## Trecho do texto
········
O
Presidente Marcelo não nos disse ao que vem
ÁUREA SAMPAIO
24/01/2016 - PÚBLICOI
Alguém
acredita que o novo Presidente possa ser uma espécie de rainha de
Inglaterra?
Vamos ter, portanto,
o Presidente Marcelo e o Presidente Marcelo não se sabe bem o que
vai ser. Ele construiu uma campanha fofinha, tão fluida, tão
aparentemente simples, tão despojada de meios que é impossível não
ter sido pensada ao pormenor, durante muito tempo, de forma metódica
e cerebral. Ele é, genuinamente, uma personagem de afectos, um
showman que não fez qualquer esforço em ir de barco com um
pescador, fazer brushing à própria dona de um cabeleireiro,
engraxar os sapatos em plena Avenida dos Aliados ou falar com uma
velhinha sobre os filmes de Vasco Santana como se tivesse todo o
tempo do mundo. Mas é o mesmo Marcelo que abole cartazes e
fanfarras, reduz a comitiva a dois carros e que não hesita em varrer
a direita onde nasceu e cresceu para debaixo do tapete. Este é o
personagem cerebral, que também existe, mas que ele adormeceu na
campanha, por ter percebido antes de toda a gente que os portugueses
estão sedentos de colo. O afecto de que ele tanto falou e que pôs
os cabelos em pé a uma direita ainda mal recomposta das legislativas
foi uma das mais poderosas armas políticas desta corrida
presidencial.
Marcelo exibiu a sua
persona como a antítese do chefe de Estado distante e só em que se
transformou Cavaco Silva e excluiu Passos Coelho da sua campanha
(também) por compreender que ele é a própria encarnação de tudo
o que os portugueses mais detestam: a obsessão de resumir as suas
vidas à mera condição estatística. Não admira que ele tenha
pescado votos em todos os quadrantes políticos. Andou pelo país
numa espécie de missão de paz e amor. Não fora o debate com
Sampaio da Nóvoa e não se lhe teria ouvido qualquer palavra mais
agreste. O próprio resumiu, de modo lapidar, a forma como lidava com
todas as tentativas de confronto. “Eles (os outros candidatos) bem
querem que eu me enerve, mas eu conto até cem (…) e quando chegar
aos cem, a campanha acabou).” Falava o Marcelo cerebral e focado no
caminho que traçou. Precisava de tempo para não ser obrigado a
dizer ao que vinha, nem se comprometer com nada. “O Presidente tem
de estar no centro, acima da vida política. Não deve puxar para um
lado nem para o outro”, disse em Santa Maria da Feira. Colou-se ao
Governo em tudo: no orçamento, nas 35 horas e até no estímulo ao
consumo interno, que a direita abomina, mas que é trave-mestra da
política económica de António Costa. Quem reconhece neste papel de
rainha de Inglaterra a figura do irrequieto e interventivo Marcelo?
········
## Itens

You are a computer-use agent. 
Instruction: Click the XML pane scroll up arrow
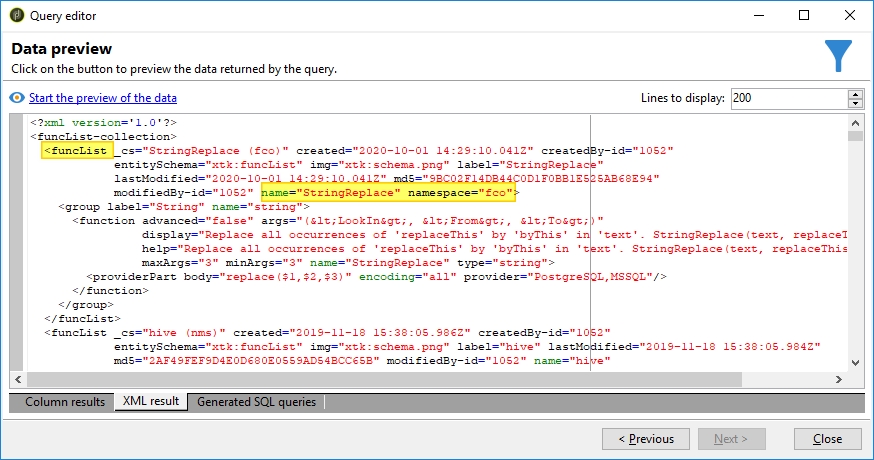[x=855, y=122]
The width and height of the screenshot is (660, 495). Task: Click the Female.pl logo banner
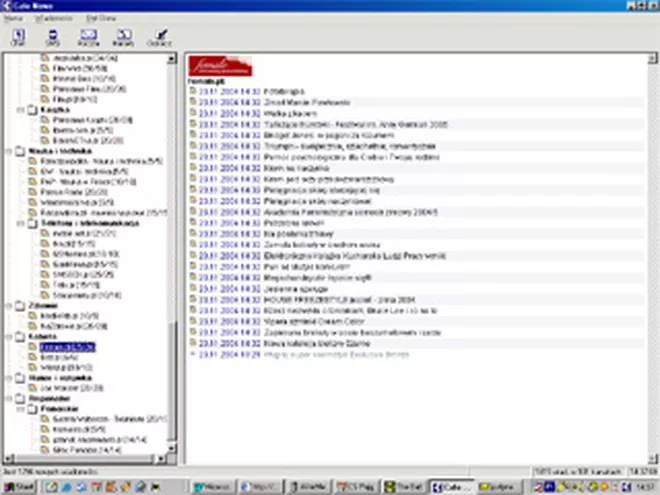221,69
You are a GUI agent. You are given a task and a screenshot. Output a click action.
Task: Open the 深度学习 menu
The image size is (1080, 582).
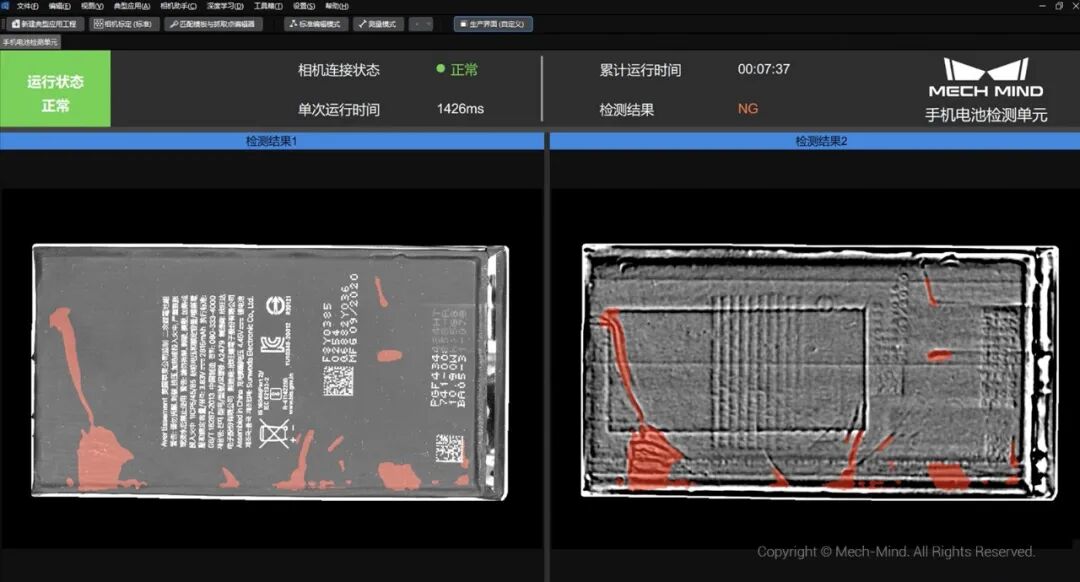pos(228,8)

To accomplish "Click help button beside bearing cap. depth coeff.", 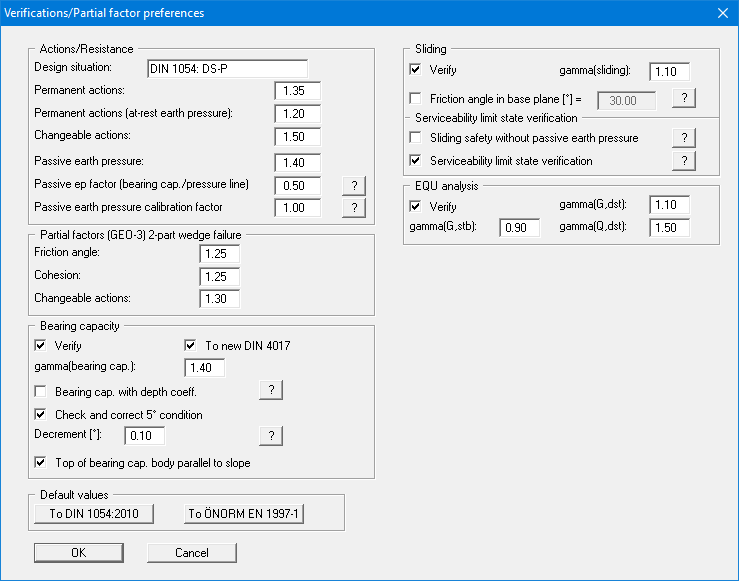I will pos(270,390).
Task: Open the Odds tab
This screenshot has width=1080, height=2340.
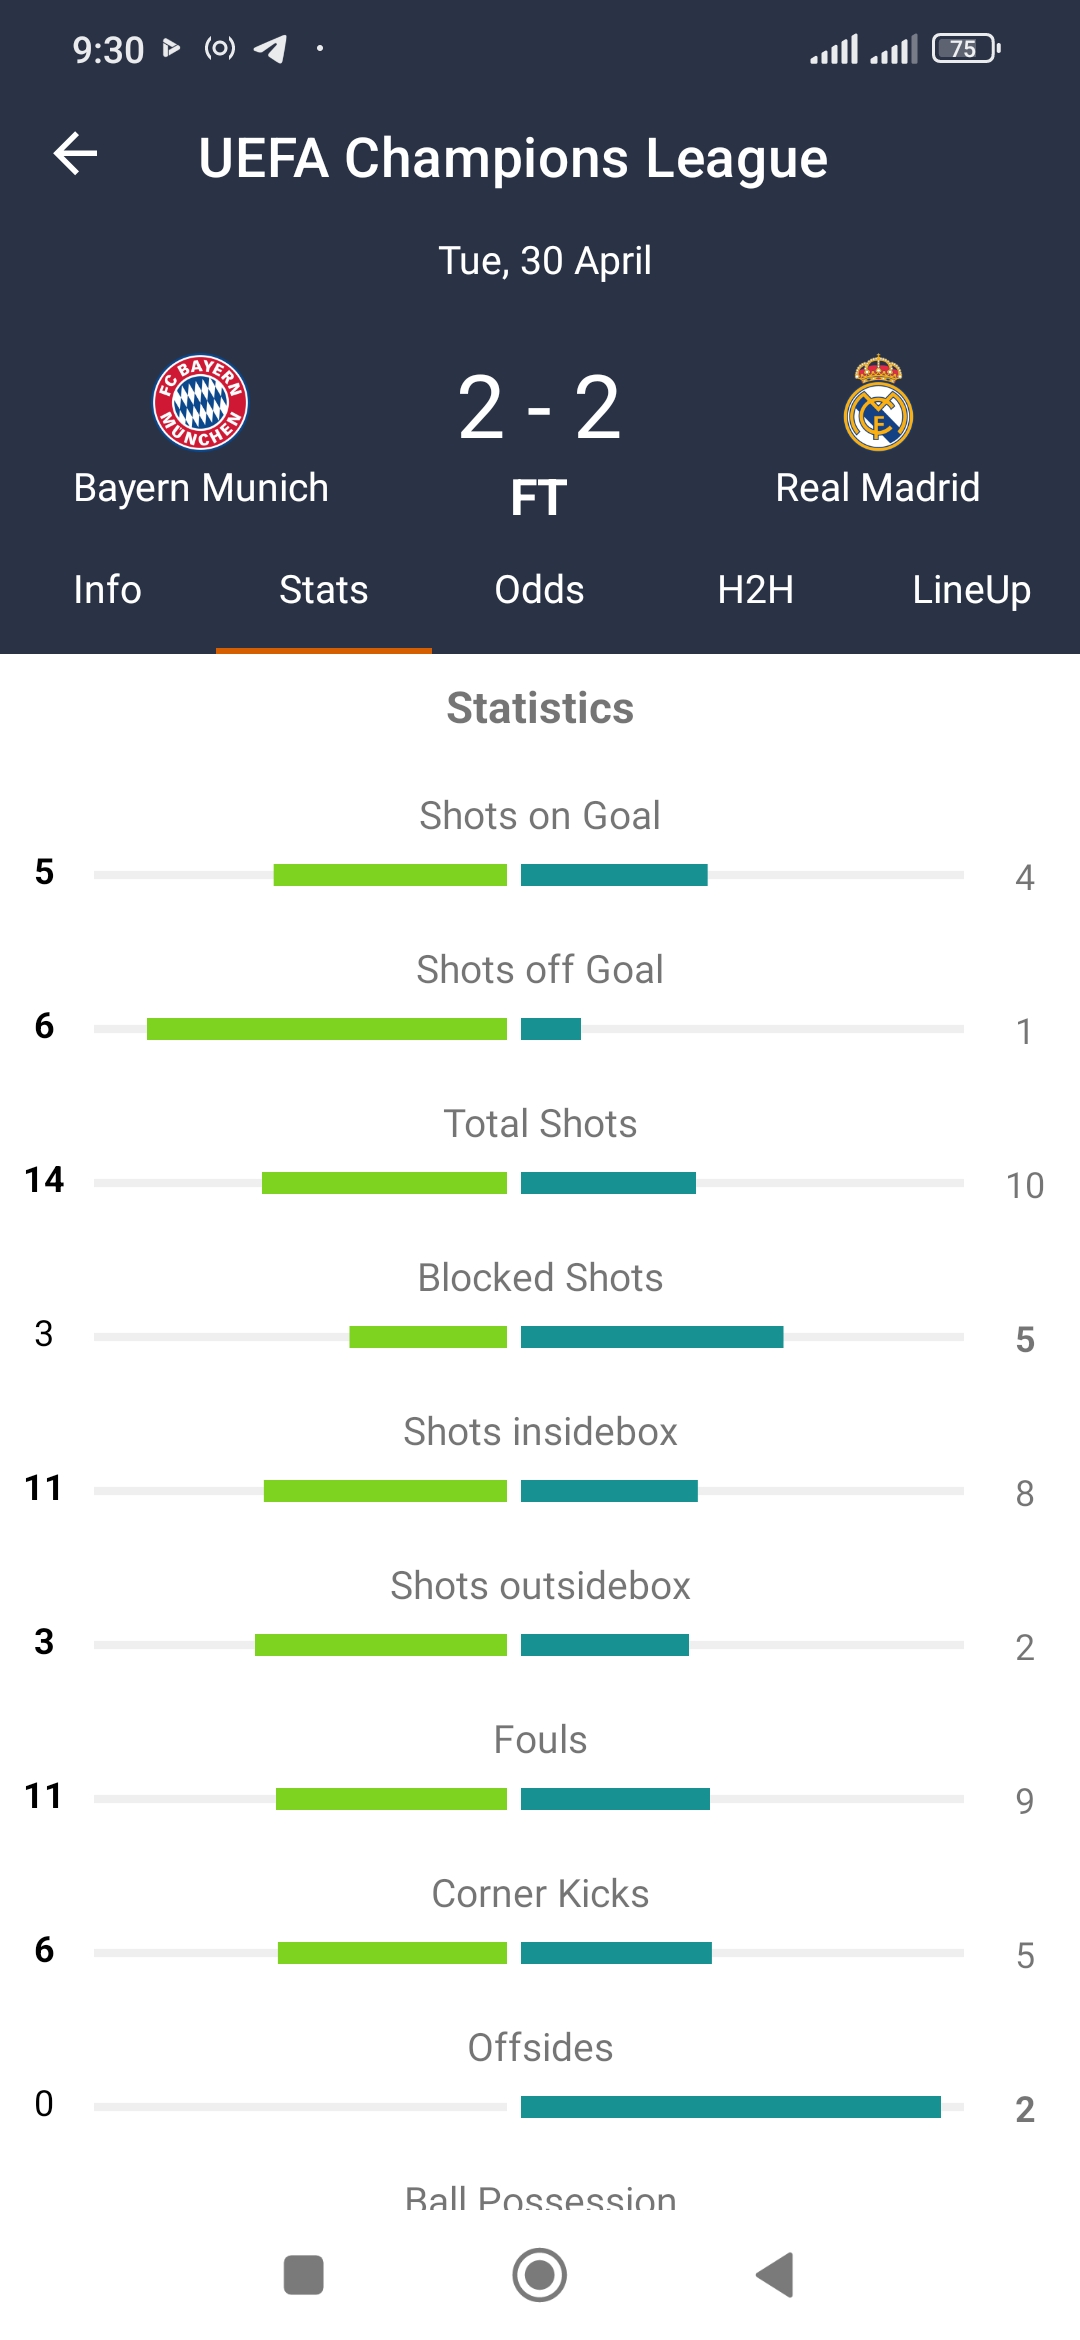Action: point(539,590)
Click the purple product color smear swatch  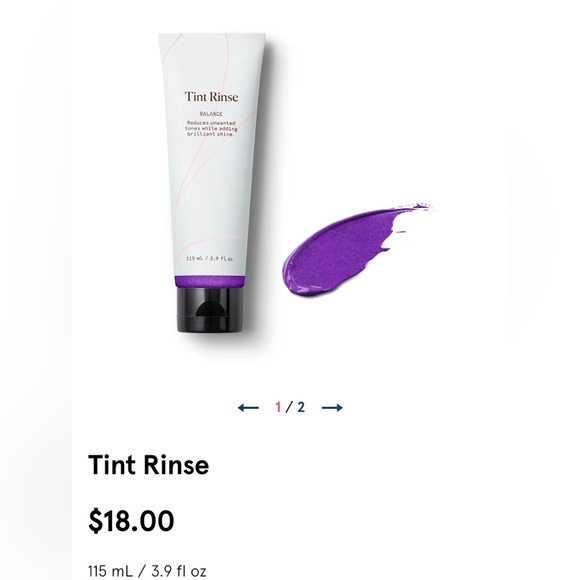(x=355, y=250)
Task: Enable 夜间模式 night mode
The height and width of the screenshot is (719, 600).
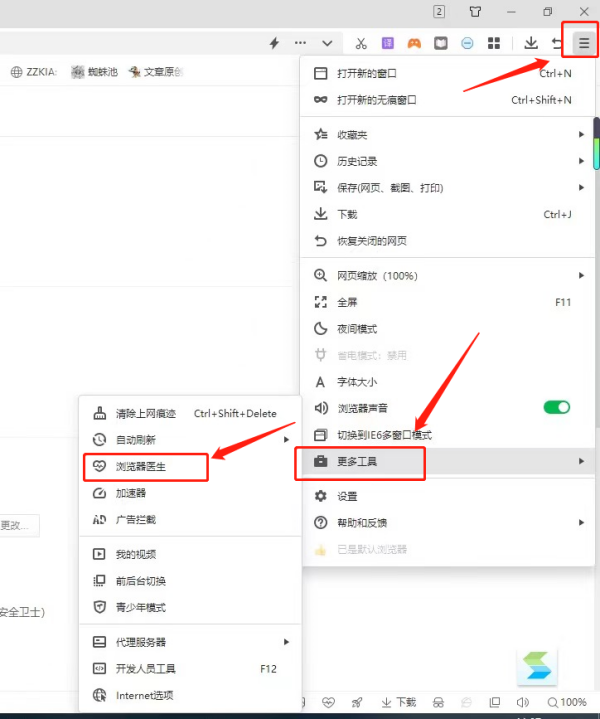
········
## Tarefas
• a. No artigo sobre a campanha de Marcelo, a quantos carros ficou reduzida a comitiva?
• b. Segundo o artigo sobre a campanha de Marcelo, em que matérias se colou ele ao Governo? Enumere-as todas.

## Respostas
• a. A dois carros.

• b.
- O orçamento
- As 35 horas
- O estímulo ao consumo interno